▶ _What to work on_: Format each line of the listing below as a row of a Markdown table with the columns "No." and "Line", skipping blank lines. Leave the pictures out of the table.

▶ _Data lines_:
BEGIN

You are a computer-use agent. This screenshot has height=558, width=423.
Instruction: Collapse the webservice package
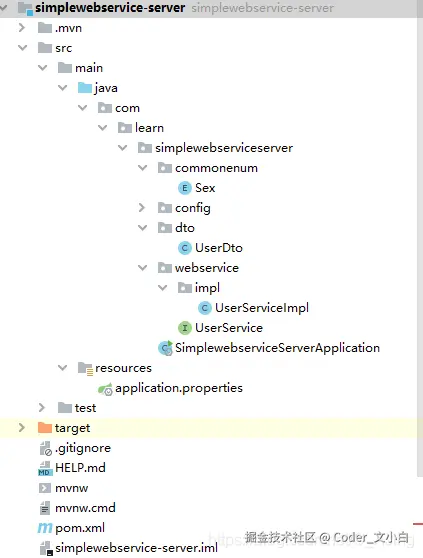point(142,268)
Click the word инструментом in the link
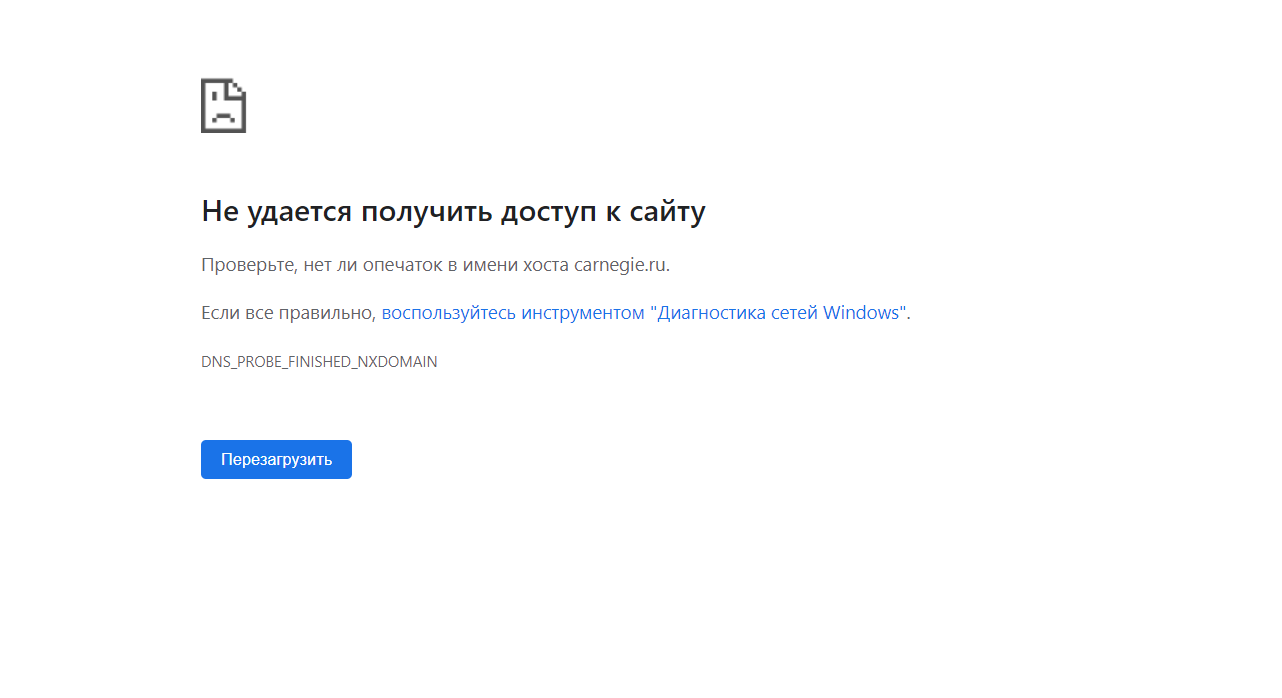 [x=583, y=313]
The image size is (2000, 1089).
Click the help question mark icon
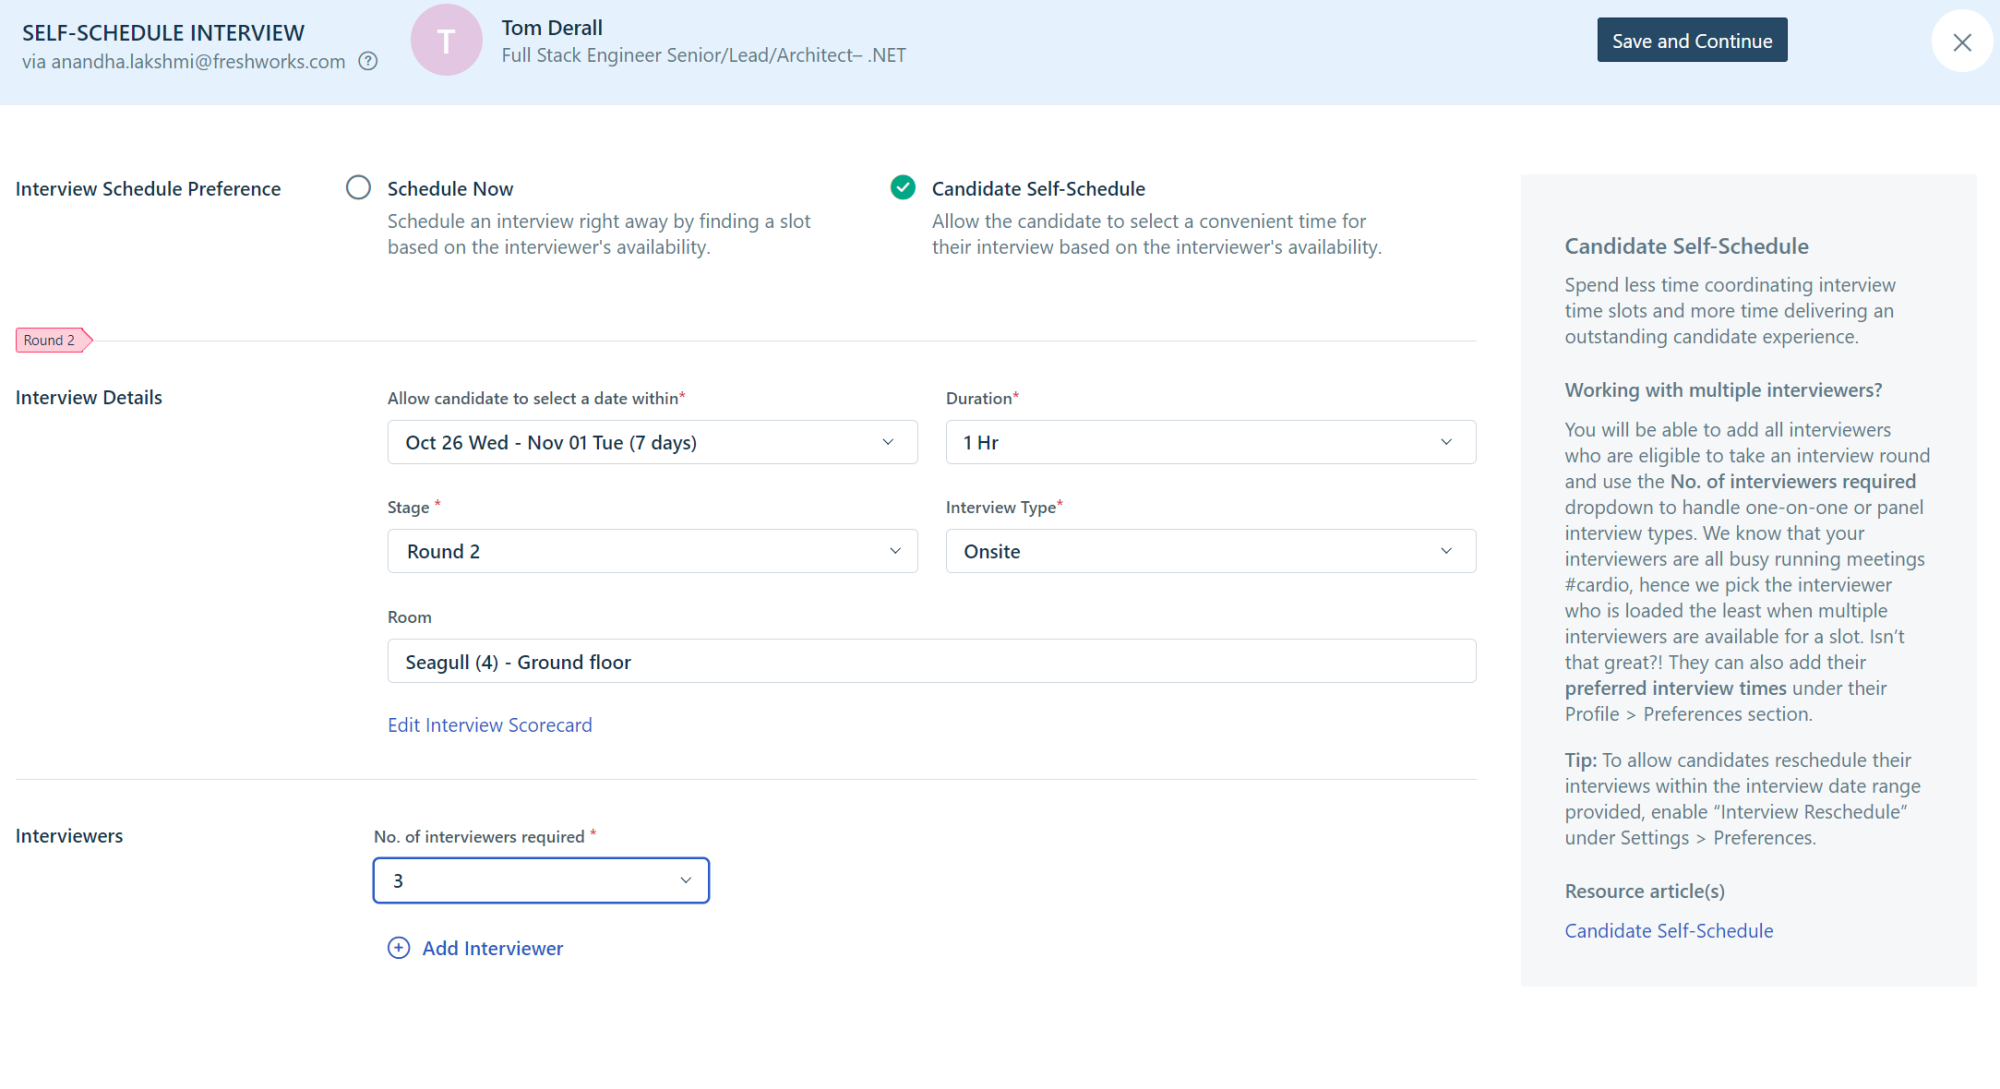(x=368, y=61)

END

▶ _Answer_:
| No. | Line |
|---|---|
| 1 | You are a computer-use agent. This screenshot has height=558, width=423. |
| 2 | Instruction: Collapse the webservice package |
| 3 | point(142,268) |
| 4 | Click the word инструментом in the link |
| 5 |  [x=583, y=313] |
| 6 | The image size is (2000, 1089). |
| 7 | Click the help question mark icon |
| 8 | (x=368, y=61) |